By John Stran
When four years or so is up and an undergraduate degree is finished, a decision must be made. Is it time to enter the job market, go to graduate school and pursue a master’s degree or even a combination of the two?
Students choosing a path involving graduate school must take the time to weigh the effects of their decision.
Erik Engartner, senior touring and event manager major at Youngstown State University, recently received an acceptance letter from graduate admissions at The Ohio State University where he will study city and regional planning.
Engartner, who created his major at YSU, described it as a combination of geography, hospitality management and business administration. This led to some difficulties when searching for jobs.
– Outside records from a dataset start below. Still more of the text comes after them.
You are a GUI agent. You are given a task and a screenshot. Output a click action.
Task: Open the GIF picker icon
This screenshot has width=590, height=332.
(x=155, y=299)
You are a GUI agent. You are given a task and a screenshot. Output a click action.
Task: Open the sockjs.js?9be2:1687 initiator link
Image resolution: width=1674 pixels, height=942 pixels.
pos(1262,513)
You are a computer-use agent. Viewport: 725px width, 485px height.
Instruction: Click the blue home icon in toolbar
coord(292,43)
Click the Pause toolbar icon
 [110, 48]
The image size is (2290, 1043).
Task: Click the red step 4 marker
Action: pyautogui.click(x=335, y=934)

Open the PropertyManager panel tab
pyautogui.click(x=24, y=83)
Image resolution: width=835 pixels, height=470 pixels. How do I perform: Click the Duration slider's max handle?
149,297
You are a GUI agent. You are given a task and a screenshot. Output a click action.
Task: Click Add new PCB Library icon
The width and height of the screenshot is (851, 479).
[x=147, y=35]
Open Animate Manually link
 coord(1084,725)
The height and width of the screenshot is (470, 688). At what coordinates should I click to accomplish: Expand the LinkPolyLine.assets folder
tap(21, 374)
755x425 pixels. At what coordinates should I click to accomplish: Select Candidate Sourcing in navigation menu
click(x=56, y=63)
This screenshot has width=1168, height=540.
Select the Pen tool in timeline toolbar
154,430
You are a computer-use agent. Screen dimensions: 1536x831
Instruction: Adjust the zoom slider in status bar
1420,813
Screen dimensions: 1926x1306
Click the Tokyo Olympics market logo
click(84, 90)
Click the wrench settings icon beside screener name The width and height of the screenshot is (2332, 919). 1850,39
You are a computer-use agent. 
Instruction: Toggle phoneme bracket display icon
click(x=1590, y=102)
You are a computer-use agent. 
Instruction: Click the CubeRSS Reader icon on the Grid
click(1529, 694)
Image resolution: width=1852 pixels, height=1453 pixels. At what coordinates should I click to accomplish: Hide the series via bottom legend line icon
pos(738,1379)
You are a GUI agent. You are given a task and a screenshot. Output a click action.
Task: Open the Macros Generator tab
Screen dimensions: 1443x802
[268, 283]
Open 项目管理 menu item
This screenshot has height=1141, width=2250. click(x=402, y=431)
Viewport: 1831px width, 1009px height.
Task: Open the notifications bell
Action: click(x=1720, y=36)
“I had a hard time finding jobs with my unique undergraduate degree, and I wanted to pivot to a different field of study,” he said. “Graduate school provides me with the opportunity to advance my education, which should hopefully result in better job prospects and open more doors than just having a bachelor’s degree.”
Engartner was pushed toward graduate school because there is a lack of jobs pertaining to his undergraduate degree, but this is not the only reason a student decides to pursue graduate school.
He decided to start his graduate program next fall because he felt there was no point in waiting when job opportunities were currently scarce for him.
Bridgid Cassin is a graduate assistant in her final semester in the Northeast Ohio Master of Fine Arts program. In Cassin’s opinion, the main reason someone should consider any graduate program is a passion for knowledge.
“It’s important to be genuinely interested and engaged in your education, or you will struggle with longer classes and more difficult coursework than most undergraduate degrees require,” she said.
Cassin said if a student plans on going to a more expensive school, choosing to take time off school and getting a job between the undergraduate and graduate level may help pay off undergraduate school debt and begin to earn savings.
Ashley Leonelli, coordinator of graduate admissions at YSU, said some programs may require a few years of work experience in order to be admitted, whereas some can be started right after your undergraduate degree.
In terms of who should attend graduate school, Leonelli said there are not any majors who should avoid it; each person should just make sure to pursue a program they would be invested in.
But if every student pursues a master’s degree or something equivalent to it, does that make them any less useful in putting someone ahead in the job market?
“The workforce is only getting more and more competitive,” Leonelli said. “I don’t know that a master’s degree is the new bachelor’s degree, but what I do know is it will set you apart from those fellow individuals you are competing for a job against.”
For those who are starting the grad school application process, Sal Sanders, dean of graduate studies, has a few words of advice.
He said to be familiar with the requirements for the program of interest and ask for reference letters from those who will reply in a timely manner.
Sanders added students should be aware of deadlines to apply, how often the program accepts students and to submit all required material well in advance of the deadline.
His final bit of advice is to ask about scholarship or assistantship opportunities and how to apply for them and if you have or are currently serving in the military, ask about any benefits that may be available.